### REQUIREMENTS:
Pick out each line of the records that contains the string "field", and copy those lines.

### Stored data:
= = = = =

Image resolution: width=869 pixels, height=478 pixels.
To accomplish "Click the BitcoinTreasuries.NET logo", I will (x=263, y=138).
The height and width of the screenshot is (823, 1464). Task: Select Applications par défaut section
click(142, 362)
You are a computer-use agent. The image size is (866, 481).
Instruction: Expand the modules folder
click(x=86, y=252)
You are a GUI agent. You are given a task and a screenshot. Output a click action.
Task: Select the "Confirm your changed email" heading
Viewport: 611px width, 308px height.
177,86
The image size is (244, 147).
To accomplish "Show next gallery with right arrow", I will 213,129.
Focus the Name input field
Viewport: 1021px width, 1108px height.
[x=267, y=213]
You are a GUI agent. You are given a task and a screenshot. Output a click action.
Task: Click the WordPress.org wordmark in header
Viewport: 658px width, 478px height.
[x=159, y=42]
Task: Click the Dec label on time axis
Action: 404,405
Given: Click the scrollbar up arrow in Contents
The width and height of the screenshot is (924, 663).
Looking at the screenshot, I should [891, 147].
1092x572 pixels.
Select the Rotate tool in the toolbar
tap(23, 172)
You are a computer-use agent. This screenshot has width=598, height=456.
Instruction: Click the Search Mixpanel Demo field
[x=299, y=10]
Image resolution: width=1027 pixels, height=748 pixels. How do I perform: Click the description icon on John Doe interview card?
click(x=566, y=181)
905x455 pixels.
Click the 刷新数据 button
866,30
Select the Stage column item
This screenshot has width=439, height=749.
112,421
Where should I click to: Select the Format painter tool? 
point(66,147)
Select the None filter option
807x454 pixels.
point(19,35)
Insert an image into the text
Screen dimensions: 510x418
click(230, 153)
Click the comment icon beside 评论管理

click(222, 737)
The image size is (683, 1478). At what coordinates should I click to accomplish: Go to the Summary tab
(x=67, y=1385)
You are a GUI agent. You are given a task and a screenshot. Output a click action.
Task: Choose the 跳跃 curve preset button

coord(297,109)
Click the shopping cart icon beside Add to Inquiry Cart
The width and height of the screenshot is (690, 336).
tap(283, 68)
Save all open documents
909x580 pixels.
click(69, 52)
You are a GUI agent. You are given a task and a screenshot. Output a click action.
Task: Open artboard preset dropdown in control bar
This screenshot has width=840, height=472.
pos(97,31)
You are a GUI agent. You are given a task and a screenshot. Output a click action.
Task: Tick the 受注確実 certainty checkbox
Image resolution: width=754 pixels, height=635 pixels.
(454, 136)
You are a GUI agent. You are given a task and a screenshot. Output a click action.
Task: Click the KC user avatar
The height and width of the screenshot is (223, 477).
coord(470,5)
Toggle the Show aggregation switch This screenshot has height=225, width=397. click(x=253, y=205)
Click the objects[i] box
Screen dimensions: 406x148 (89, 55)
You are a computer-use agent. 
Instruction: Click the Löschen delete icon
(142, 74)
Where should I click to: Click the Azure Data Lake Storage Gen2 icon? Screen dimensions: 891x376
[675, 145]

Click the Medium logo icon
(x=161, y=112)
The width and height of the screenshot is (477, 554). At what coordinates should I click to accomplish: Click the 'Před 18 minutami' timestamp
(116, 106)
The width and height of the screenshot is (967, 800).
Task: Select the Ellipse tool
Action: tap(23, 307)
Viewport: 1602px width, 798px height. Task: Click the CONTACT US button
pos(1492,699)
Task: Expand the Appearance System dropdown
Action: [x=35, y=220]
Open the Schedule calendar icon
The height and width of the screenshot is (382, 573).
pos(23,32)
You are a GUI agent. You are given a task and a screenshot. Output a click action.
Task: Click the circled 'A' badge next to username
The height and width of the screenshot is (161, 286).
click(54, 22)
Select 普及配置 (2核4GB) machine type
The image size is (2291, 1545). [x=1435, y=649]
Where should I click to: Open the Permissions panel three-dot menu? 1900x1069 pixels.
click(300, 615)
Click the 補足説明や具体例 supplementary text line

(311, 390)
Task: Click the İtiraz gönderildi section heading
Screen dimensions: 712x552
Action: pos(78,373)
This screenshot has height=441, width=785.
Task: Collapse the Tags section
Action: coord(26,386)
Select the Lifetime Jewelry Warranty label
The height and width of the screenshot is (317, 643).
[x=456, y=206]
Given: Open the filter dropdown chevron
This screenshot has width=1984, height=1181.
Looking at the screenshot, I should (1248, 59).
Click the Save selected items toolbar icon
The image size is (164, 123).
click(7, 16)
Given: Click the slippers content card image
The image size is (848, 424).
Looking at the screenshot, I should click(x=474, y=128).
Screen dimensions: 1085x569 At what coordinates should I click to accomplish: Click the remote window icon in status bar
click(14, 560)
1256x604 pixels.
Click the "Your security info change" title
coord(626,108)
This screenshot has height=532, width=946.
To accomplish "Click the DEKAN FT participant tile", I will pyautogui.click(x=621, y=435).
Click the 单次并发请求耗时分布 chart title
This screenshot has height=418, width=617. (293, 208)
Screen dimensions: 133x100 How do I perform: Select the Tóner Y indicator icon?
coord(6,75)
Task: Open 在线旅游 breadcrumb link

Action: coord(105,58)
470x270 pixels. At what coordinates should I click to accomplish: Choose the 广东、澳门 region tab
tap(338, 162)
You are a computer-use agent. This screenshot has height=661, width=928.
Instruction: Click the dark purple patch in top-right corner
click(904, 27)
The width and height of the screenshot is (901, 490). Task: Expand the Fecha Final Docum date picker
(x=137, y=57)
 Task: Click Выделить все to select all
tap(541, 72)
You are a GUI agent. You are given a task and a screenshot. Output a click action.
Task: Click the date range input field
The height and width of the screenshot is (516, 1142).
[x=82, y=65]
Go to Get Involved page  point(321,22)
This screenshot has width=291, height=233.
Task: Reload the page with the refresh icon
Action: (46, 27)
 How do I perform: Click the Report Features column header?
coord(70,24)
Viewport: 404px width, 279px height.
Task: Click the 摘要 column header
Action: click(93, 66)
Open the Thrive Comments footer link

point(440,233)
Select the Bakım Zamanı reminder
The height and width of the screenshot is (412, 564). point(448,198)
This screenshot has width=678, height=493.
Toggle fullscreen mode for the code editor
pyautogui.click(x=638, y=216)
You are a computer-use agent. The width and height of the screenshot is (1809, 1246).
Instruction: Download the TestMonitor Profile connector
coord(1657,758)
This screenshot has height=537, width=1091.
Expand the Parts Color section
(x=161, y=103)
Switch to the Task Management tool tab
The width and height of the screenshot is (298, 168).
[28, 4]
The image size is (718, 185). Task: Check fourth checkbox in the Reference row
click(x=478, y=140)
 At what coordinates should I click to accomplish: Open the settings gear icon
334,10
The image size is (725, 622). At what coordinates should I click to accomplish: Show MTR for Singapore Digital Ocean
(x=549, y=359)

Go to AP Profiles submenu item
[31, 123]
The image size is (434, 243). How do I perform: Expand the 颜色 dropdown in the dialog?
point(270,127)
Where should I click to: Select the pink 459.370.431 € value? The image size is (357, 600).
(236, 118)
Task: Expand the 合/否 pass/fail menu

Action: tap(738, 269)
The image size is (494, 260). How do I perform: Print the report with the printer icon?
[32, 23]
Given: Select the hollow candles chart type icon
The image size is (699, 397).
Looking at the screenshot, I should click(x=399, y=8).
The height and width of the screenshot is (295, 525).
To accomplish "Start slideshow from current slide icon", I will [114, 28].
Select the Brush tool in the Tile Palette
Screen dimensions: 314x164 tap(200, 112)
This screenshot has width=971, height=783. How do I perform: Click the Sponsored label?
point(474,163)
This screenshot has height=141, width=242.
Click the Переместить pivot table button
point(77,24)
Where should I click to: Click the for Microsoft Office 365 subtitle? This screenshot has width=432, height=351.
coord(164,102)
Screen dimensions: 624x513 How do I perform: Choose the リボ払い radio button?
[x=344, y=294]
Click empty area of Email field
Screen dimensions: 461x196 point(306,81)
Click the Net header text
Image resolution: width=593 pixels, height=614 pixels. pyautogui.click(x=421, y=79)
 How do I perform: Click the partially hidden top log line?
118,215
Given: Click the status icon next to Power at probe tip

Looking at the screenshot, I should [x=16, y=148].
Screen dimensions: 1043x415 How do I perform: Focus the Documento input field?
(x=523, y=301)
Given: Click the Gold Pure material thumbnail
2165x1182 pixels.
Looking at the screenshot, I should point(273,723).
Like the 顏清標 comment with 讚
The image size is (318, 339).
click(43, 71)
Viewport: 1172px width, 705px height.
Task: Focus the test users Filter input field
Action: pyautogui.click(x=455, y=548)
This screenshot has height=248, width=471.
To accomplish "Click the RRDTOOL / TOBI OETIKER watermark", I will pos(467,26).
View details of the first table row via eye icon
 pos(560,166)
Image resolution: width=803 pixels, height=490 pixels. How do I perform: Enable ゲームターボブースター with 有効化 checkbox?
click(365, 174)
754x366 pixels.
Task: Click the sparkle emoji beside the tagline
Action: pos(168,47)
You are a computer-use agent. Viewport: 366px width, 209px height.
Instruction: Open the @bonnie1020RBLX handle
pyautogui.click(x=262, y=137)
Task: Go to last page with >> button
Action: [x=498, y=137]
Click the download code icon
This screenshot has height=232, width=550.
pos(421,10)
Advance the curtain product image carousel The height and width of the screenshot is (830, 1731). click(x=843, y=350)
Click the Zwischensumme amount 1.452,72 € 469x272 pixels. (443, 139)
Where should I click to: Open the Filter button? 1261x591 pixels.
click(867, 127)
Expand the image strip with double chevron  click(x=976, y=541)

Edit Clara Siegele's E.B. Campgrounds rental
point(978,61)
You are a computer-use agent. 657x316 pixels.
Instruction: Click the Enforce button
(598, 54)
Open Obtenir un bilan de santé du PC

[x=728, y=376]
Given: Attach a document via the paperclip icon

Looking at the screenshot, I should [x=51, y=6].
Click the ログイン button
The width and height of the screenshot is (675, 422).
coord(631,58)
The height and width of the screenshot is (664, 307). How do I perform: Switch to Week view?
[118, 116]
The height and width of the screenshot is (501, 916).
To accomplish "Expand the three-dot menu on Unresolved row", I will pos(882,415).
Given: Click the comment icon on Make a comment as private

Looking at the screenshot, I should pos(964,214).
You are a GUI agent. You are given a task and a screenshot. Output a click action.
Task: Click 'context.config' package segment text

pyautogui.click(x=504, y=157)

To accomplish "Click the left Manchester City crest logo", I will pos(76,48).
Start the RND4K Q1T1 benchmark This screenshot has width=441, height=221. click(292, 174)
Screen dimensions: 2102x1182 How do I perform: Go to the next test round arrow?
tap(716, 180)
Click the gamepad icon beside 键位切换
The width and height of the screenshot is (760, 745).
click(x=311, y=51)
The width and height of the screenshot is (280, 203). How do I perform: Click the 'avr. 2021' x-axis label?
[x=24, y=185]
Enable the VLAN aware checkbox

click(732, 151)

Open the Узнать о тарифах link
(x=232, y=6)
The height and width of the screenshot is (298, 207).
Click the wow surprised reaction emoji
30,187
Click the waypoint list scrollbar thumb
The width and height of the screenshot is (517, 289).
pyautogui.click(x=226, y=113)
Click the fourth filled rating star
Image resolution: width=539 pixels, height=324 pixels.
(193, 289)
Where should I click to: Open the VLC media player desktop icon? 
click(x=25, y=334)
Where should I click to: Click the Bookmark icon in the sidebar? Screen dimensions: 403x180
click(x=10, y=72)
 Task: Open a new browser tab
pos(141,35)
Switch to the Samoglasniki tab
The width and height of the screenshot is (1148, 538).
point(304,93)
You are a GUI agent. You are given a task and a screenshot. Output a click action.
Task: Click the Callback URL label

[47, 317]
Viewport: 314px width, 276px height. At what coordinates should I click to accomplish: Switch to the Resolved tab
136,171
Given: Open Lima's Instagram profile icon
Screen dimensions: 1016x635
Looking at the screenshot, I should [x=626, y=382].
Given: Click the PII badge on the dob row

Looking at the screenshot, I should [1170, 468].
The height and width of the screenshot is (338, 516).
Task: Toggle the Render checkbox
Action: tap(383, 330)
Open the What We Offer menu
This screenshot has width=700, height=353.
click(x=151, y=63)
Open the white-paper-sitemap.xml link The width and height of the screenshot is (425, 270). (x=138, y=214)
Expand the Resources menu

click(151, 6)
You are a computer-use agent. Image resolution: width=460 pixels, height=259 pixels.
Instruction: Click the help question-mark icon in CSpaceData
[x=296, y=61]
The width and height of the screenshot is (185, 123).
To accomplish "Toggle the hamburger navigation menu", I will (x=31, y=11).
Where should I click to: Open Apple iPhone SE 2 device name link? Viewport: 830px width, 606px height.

= = = = =

### SOLUTION TO THIS TASK:
Focus the Name input field
Instruction: Click the Search Mixpanel Demo field
Task: Click the date range input field
Click empty area of Email field
Screen dimensions: 1043x415 How do I perform: Focus the Documento input field?
Task: Focus the test users Filter input field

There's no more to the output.